This document may refer to IsoMedia files. IsoMedia is a generic name for all formats based on the MPEG-4 Part 12 specification: MP4, 3GP and MJ2K files. Support for MJ2K files has not be tested in GPAC yet.
As of version 0.2.4, MP4Box performs in-place rewrite of IsoMedia files (the input file is overwritten). You can change this behaviour by using the -out Filename option.
For older versions, when MP4Box is used to modify an existing IsoMedia file, the original file (for example AFILE.mp4) is NOT overwritten, the resulting file is stored in out_AFILE.mp4. To specify another name for the resulting file, use the -out Filename option.

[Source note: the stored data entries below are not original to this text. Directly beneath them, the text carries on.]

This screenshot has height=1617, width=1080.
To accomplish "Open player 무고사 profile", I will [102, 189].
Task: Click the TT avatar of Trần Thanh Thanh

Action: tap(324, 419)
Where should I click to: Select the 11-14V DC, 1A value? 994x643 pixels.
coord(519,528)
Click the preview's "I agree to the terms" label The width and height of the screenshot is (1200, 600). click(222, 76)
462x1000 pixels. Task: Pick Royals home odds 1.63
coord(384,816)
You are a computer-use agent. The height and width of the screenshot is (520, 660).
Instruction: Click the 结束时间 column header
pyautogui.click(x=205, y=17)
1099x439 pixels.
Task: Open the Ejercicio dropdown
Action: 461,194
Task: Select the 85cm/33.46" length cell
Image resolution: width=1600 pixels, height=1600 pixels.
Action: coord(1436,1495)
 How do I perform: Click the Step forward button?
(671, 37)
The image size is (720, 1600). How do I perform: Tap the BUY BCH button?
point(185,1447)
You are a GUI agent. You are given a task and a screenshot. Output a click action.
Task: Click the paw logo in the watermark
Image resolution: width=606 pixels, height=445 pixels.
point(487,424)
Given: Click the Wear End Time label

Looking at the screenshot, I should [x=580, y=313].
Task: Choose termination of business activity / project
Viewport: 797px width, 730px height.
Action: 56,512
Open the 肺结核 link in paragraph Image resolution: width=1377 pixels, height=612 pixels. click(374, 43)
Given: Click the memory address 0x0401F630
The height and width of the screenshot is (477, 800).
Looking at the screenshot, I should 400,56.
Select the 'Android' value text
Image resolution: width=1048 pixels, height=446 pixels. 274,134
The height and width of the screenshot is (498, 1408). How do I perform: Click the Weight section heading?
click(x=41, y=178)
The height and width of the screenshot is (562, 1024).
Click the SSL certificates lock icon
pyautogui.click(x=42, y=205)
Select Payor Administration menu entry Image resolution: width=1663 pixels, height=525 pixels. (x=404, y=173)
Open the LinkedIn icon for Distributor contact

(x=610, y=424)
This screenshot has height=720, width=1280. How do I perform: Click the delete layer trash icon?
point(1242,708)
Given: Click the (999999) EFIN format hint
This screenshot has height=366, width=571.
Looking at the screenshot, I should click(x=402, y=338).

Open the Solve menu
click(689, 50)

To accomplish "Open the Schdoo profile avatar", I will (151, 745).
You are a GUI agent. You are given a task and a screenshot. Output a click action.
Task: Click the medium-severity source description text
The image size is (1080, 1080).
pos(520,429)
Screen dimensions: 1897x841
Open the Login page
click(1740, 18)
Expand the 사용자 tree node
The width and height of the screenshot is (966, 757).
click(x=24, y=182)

As of version 0.2.4, MP4Box always stores the file with 0.5 second interleaving and meta-data at the begining, making it suitable for HTTP streaming.
MP4Box usually generates a temporary file when creating a new IsoMedia file. The location of this temporary file is OS-dependent, and it may happen that the drive/partition the temporary file is created on has not enough space or no write access. In such a case, you can specify a temporary file location with the -tmp path_to_dir option.
MP4Box does NOT perform audio/video/image transcoding (re-encoding media tracks to a different coded format). If you need to transcode content, you will need other tools.
As of version 0.2.2, you don't need to follow any specific option ordering at prompt.
Please be aware that this page documents the latest version of MP4Box and may therefore give details on options available only on GPAC CVS. If your version of MP4Box does not support an option please upgrade.
Most of these options are used to specify how to store a given file, either just created/converted or existing.
-tmp dir: specifies where the temporary file(s) used by MP4Box shall be created. This is quite usefull on Windows systems where user may not has the rights to create temporary files. By default, MP4Box uses the OS temporary file handling as provided in C stdio.
-inter Duration : interleaves media data in chunks of desired duration (in seconds). This is usefull to optimize the file for HTTP/FTP streaming or reducing disk access. All meta data are placed first in the file, allowing a player to start playback while downloading the content. By default MP4Box always stores files with half a second interleaving and performs drift checking between tracks while interleaving. Specifying a 0 interleaving time will result in the file being stored without interleaving, with all meta-data placed at beginning of the file.
-tight : performs sample-based interleaving of media tracks (!!the created file is much larger !!). This is normally used when hinting a file, in order to reduce disk seeks at server side (depending on server implementation).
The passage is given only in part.